Saved data entries
===============
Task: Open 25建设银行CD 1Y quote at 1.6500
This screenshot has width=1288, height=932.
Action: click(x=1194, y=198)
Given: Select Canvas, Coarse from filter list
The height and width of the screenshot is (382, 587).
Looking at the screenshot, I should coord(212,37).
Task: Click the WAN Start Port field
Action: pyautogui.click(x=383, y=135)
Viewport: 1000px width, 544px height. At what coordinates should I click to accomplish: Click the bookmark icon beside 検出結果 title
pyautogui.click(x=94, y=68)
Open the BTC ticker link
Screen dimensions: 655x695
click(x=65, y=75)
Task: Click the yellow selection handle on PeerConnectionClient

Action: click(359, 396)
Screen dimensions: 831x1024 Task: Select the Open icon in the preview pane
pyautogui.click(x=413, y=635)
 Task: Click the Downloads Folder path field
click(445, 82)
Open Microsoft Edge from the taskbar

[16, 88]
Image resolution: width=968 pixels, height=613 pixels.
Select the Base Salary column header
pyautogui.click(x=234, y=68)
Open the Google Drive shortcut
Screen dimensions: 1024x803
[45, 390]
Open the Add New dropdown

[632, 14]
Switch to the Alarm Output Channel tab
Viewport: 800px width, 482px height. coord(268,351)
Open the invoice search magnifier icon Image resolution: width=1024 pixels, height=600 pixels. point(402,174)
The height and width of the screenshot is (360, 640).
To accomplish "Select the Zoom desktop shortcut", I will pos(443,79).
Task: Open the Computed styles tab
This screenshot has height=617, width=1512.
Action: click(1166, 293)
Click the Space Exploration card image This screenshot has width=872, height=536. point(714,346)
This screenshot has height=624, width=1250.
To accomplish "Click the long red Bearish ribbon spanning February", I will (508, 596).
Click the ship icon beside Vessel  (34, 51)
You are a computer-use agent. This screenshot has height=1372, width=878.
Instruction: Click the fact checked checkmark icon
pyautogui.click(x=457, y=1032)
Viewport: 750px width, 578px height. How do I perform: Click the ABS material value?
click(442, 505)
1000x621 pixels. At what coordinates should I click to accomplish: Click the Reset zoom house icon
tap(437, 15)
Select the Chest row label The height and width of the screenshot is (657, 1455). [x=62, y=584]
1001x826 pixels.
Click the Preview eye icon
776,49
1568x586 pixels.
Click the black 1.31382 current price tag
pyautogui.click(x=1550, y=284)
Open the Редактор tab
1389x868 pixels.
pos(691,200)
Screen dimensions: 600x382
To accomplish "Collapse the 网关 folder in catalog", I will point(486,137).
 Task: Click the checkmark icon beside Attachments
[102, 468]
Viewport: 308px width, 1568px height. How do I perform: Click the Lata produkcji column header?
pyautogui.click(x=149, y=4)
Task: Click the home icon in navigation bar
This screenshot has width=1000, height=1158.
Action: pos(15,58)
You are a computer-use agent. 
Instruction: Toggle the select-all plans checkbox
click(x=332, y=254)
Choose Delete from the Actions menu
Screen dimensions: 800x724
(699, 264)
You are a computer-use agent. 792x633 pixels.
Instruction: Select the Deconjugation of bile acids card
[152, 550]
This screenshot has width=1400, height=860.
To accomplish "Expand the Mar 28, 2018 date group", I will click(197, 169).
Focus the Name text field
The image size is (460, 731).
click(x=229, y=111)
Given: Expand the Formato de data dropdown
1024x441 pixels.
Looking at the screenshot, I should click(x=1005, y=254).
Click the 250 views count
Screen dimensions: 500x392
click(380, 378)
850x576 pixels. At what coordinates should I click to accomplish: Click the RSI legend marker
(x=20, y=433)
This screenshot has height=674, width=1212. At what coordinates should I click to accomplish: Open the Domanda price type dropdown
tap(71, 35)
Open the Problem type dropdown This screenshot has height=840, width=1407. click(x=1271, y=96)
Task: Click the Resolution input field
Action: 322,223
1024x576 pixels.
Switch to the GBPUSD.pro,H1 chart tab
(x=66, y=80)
===============
Problem details:
Make an exact copy of each line, beginning at the one containing "850x576 pixels. At" and ending with the last line of the data, and of no other line.

Solution to this task:
850x576 pixels. At what coordinates should I click to accomplish: Click the RSI legend marker
(x=20, y=433)
This screenshot has height=674, width=1212. At what coordinates should I click to accomplish: Open the Domanda price type dropdown
tap(71, 35)
Open the Problem type dropdown This screenshot has height=840, width=1407. click(x=1271, y=96)
Task: Click the Resolution input field
Action: 322,223
1024x576 pixels.
Switch to the GBPUSD.pro,H1 chart tab
(x=66, y=80)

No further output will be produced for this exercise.